LMDB Import - Software Design Specification

LMDB Import - Software Design Specification

Introduction

The first implementation of “import” functionality based on import for bdb has two major drawbacks: - bad performance compared to bdb import - database size grows out of control This document present a proposal to fix theses issues. By “import” I mean the ldif2db, reindex, total update and upgrade functionalities.

bdb import synopsys

In bdb plugibn code there are two way to import things - reindex / upgrade - import / total update

bdb reindex / upgrade synopsys

reindex is handled by a single thread that read the entries then update the indexes.

bdb import / total update synopsys

importi/total update is handled by a set of threads:

thread	role
ldif2db provider	read ldif entries and push them towards foreman
total update provider	push added entry towards foreman
foreman	write entry in db, update special indexes like entryrdn, push entry towards workers
worker	There are one worker per attributes (regular or vlv) to index. a worker thread is in charge of updating a single attribute

This is quite efficient because a thread handled all the write in a db instance. Infortunately lmdb allows only a single active write txn so the write cannot be parallelized (and by calling back some backend function, read txn are implicitely used which also cause trouble with lmdb )

Proposed lmdb import synopsys

The idea is to have the same model for all functions with the following threads:

import

SOURCE	THREAD	THREADS	THREAD	RESULT
		WORKER
		WORKER
LDIF	PROVIDER	WORKER	WRITER	Main database
		WORKER
		WORKER

index

SOURCE	THREAD	THREADS	THREAD	RESULT
		WORKER
		WORKER
Main database id2entry	PROVIDER	WORKER	WRITER	Main database
		WORKER
		WORKER

upgrade

SOURCE	THREAD	THREADS	THREAD	RESULT
		WORKER
		WORKER
Main database id2entry	PROVIDER	WORKER	WRITER	Main database
		WORKER
		WORKER

bulk import

SOURCE	THREADS	THREAD	THREADS	THREAD	RESULT
			WORKER
			WORKER
Suplier	LDAP operation working thread	PROVIDER	WORKER	WRITER	Main database
			WORKER
			WORKER

Thread descriptions

thread	role
index/upgrade provider	read entries from id2entry (releasing the txn aftewards) and push them towards workers
ldif2db provider	read ldif entries and push them towards workers
bulk import provider	get entries from bulk import queue, prepare the entry info and parent entry info (delaying the entry until the parent is added) then push the entry to worker queues
ldap operation worker threads	push added entry towards bulk import provider
workers	Compute ancestors ids (from DN or from parent id) using entryrdn cache or entryrdn db instance Push toward writer the 3 entryrdn keys (The entry, The parent entry, The child entry (of parent)) and data Push toward writer the ancestorid keys and data Push toward writer the id2entry key and data Push toward writer all indexes keys and data
writer	Wait until enough triplet (dbi, key, data) are in the queue the open a write txn put key,data in dbi then commit the txn and flush the entryrdn cache

Detailed Design

Functions

InitWorkerSlots

Change backend state (to referral)

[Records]

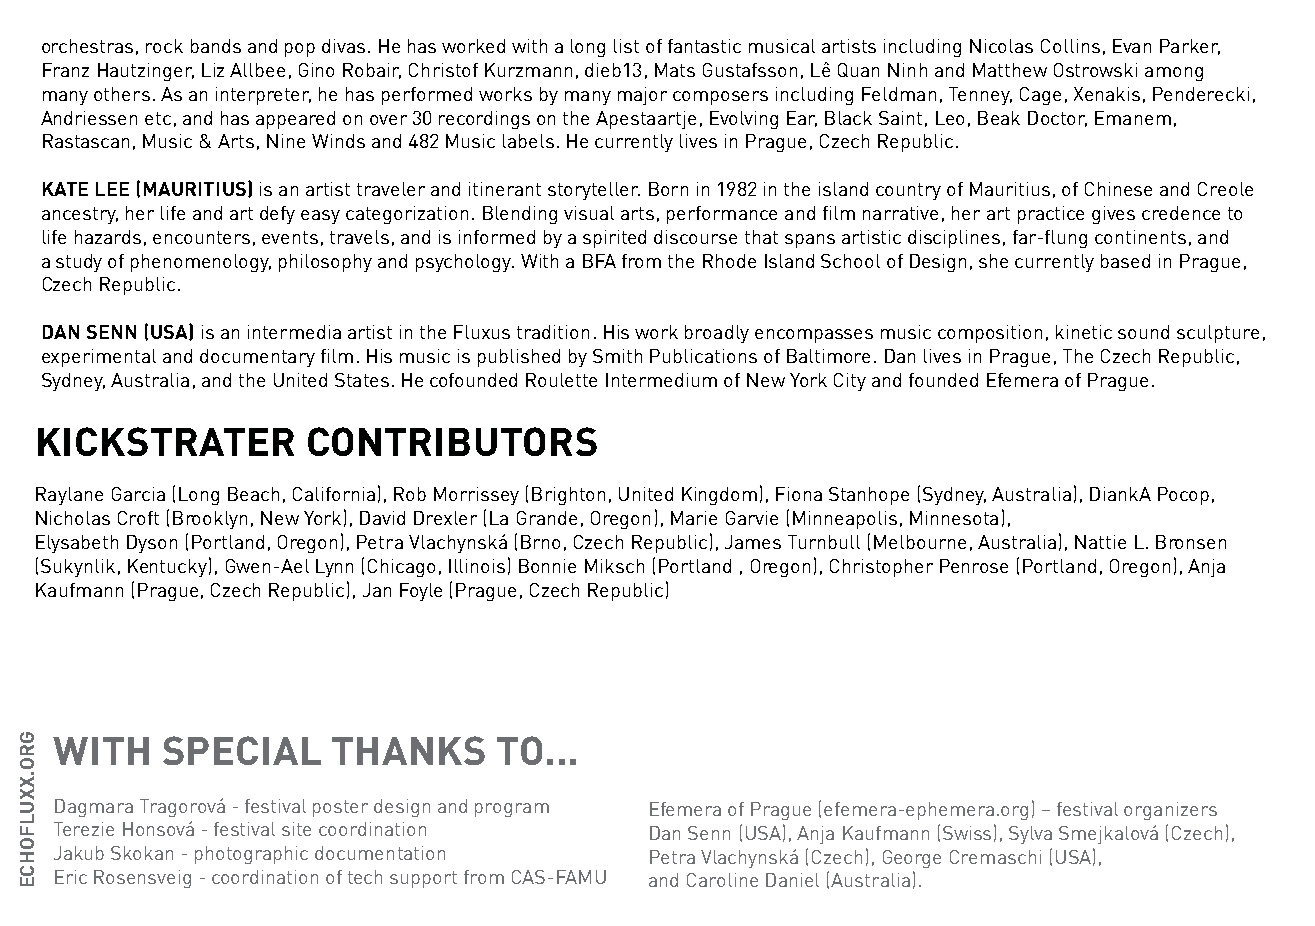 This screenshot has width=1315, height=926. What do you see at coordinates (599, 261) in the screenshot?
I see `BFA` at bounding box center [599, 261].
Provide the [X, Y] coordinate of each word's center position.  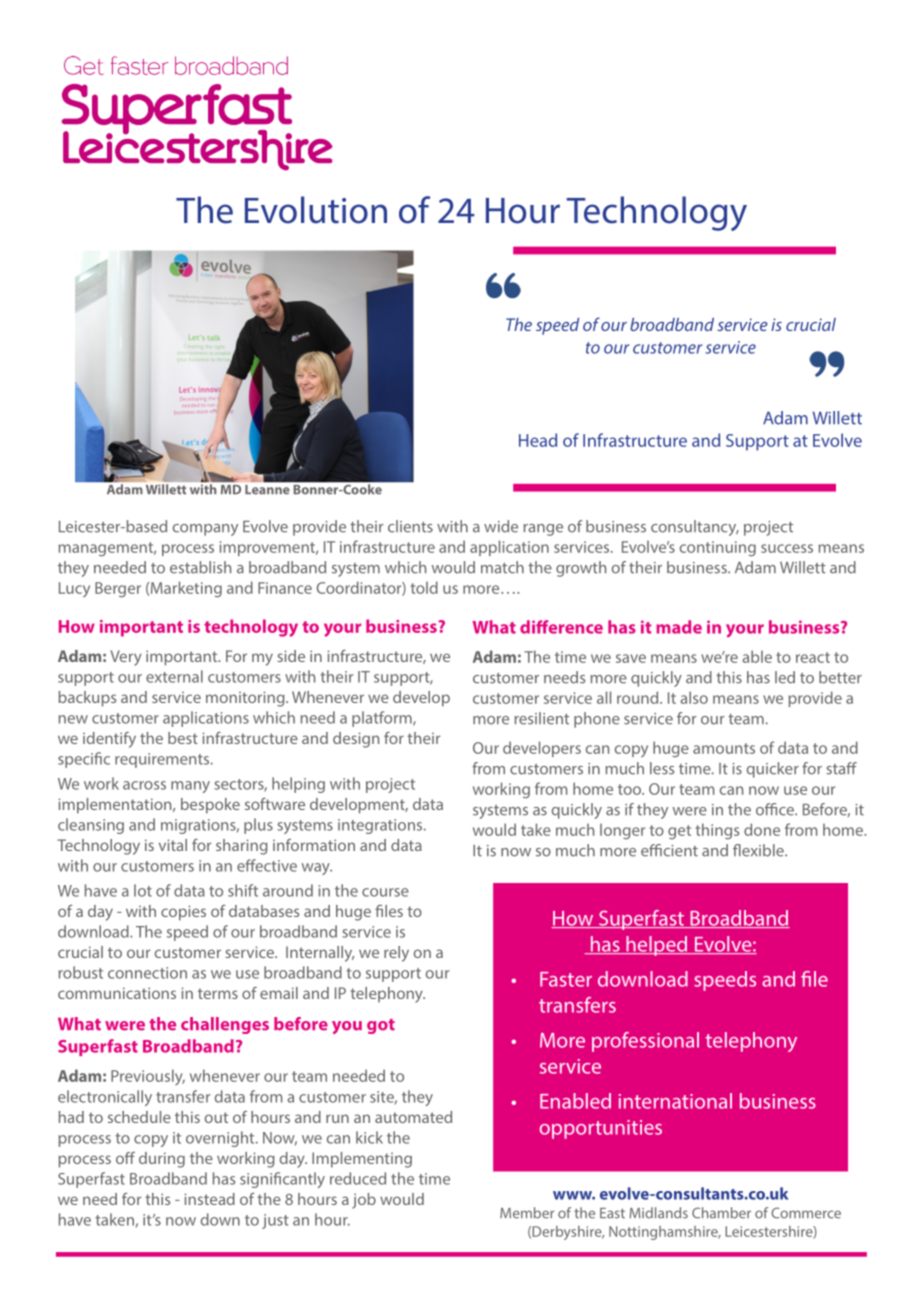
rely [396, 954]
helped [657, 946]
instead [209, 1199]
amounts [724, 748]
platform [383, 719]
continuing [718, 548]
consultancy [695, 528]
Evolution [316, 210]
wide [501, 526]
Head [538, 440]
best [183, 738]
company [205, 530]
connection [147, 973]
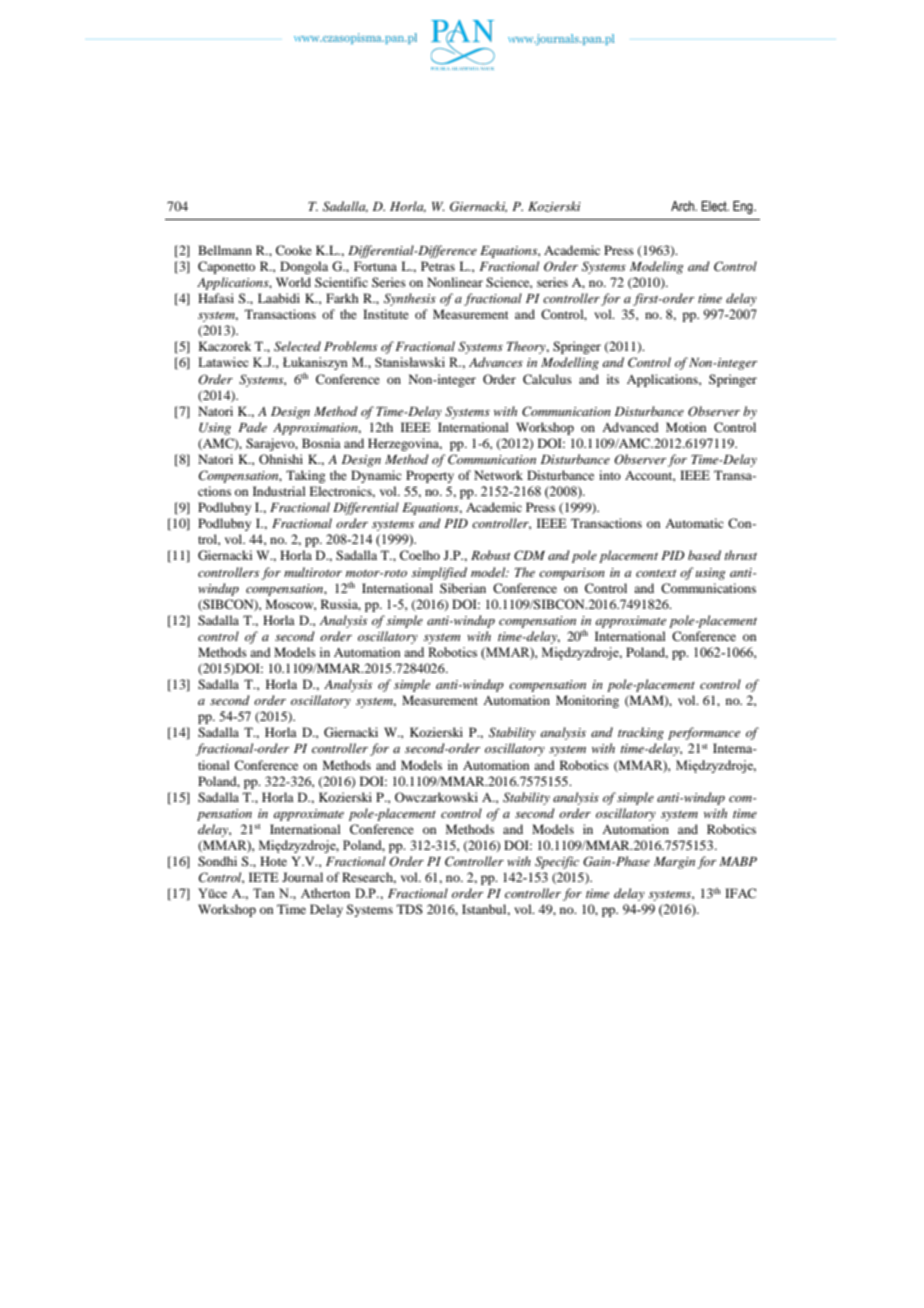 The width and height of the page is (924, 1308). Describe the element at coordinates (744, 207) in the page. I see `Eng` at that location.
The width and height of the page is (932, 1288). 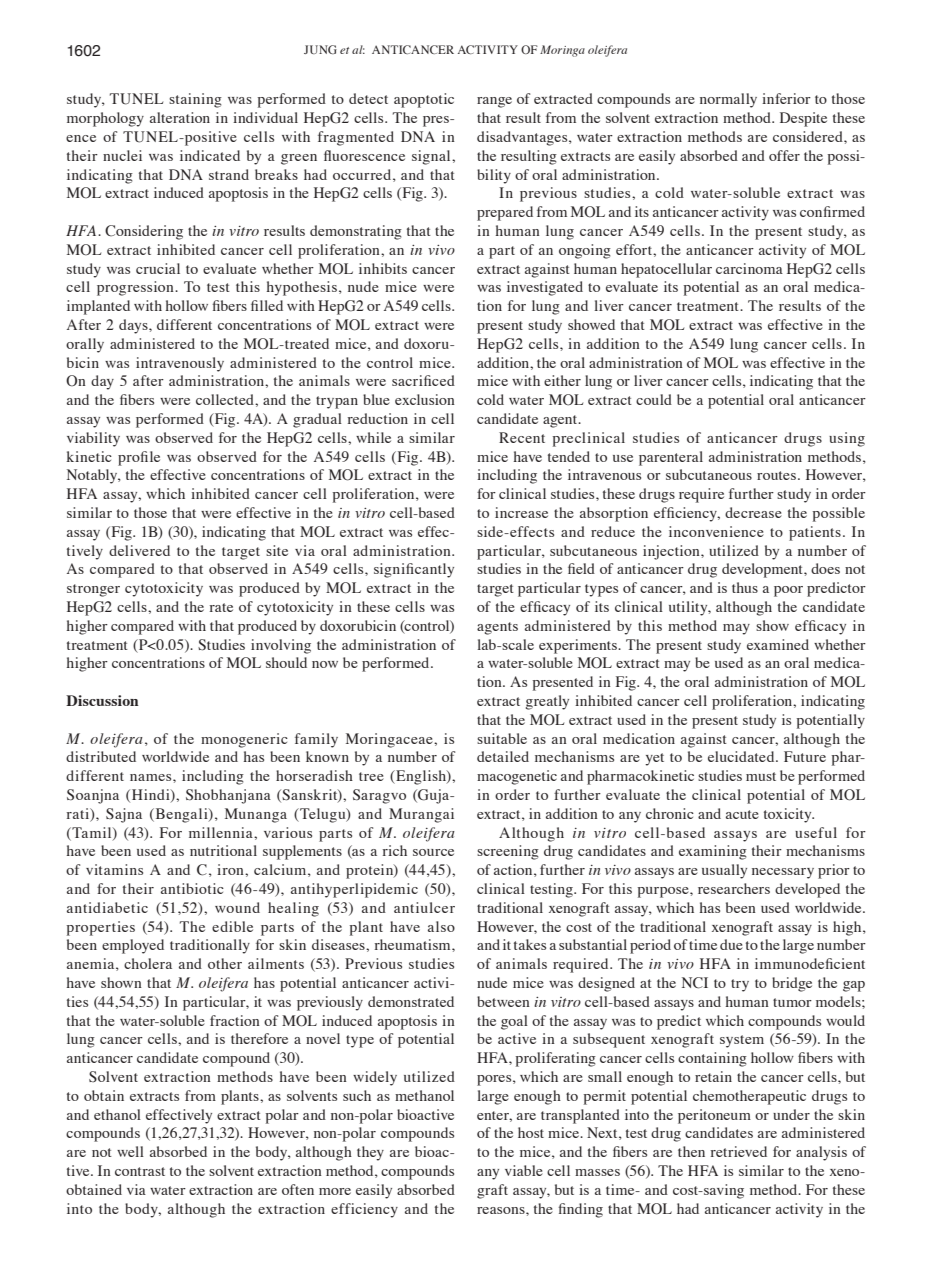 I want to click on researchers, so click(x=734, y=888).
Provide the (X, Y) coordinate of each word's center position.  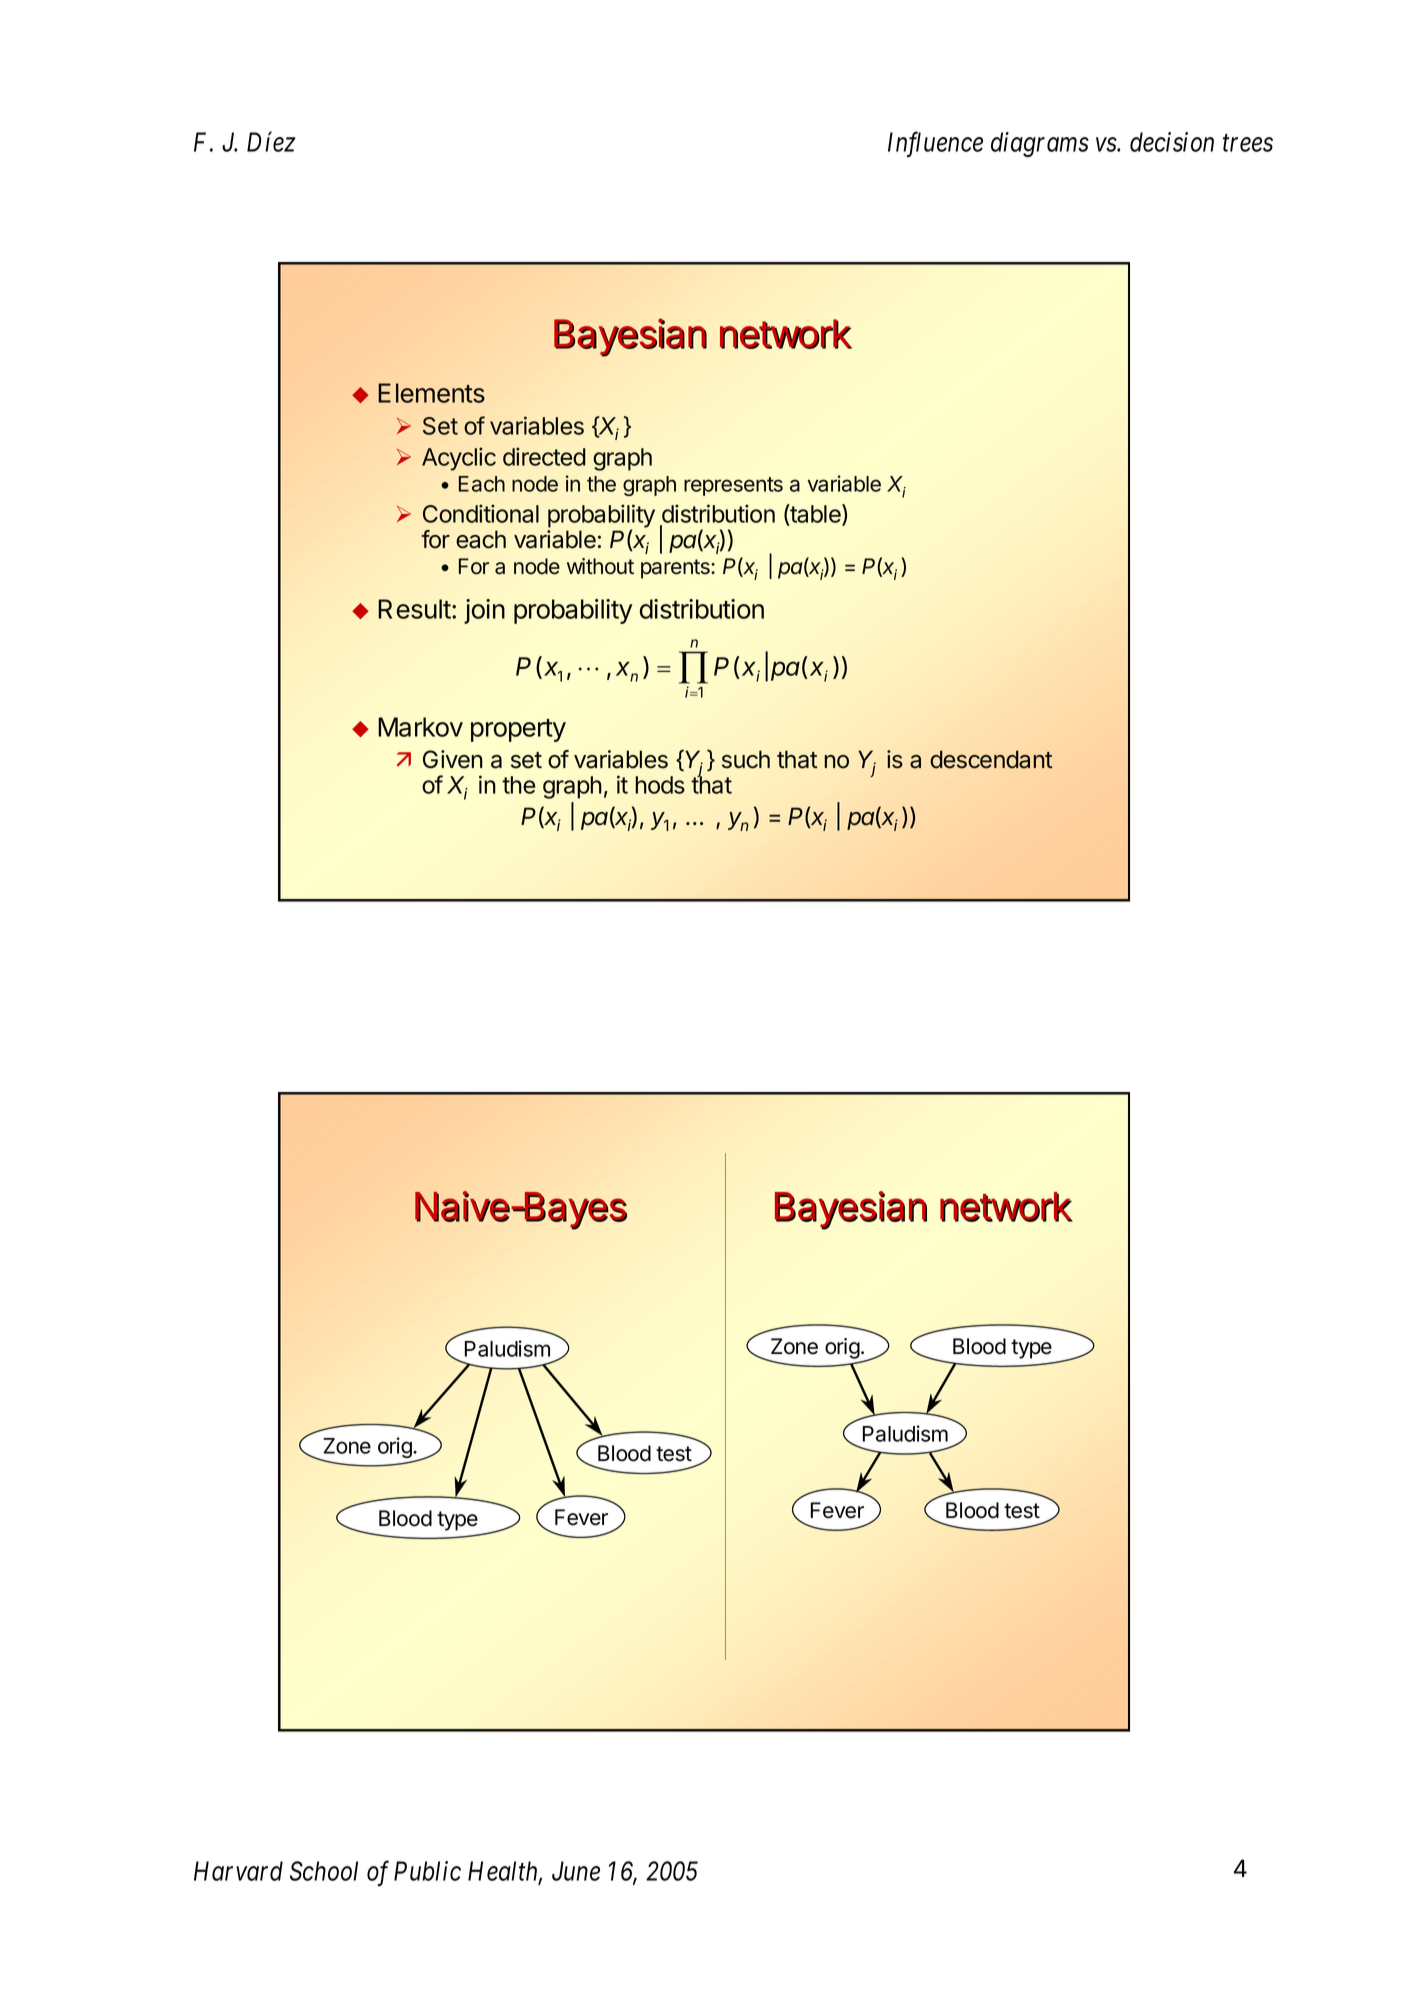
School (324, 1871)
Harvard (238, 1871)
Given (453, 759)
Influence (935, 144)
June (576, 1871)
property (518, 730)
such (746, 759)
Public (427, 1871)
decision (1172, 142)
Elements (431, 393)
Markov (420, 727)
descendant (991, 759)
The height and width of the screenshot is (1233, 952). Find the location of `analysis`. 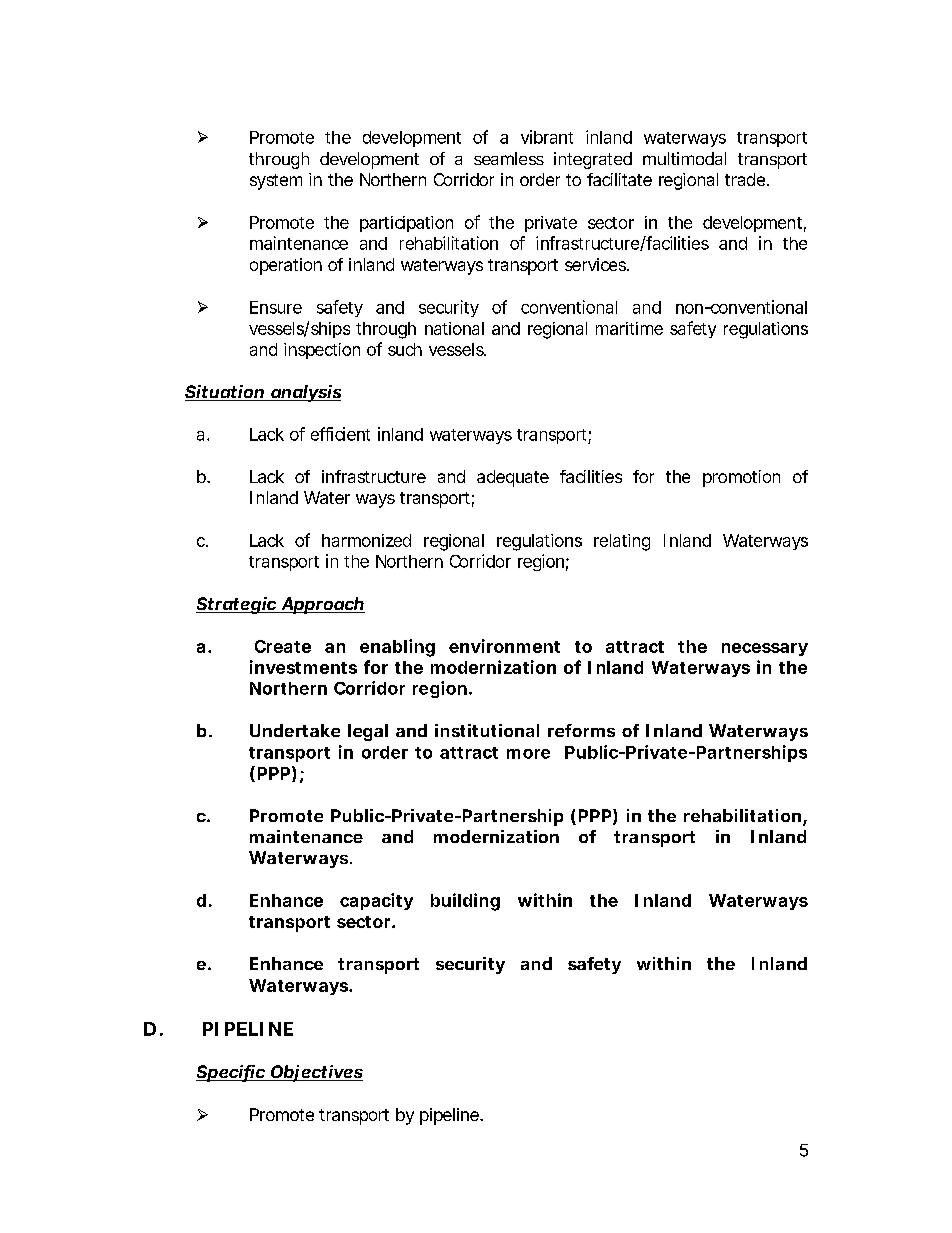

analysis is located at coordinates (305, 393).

■ Written request: According to the LMDB import design specification, what are the two major drawbacks of the first "import" implementation?

■ Exercise result: Its performance is poor compared to bdb import, and the database size grows out of control.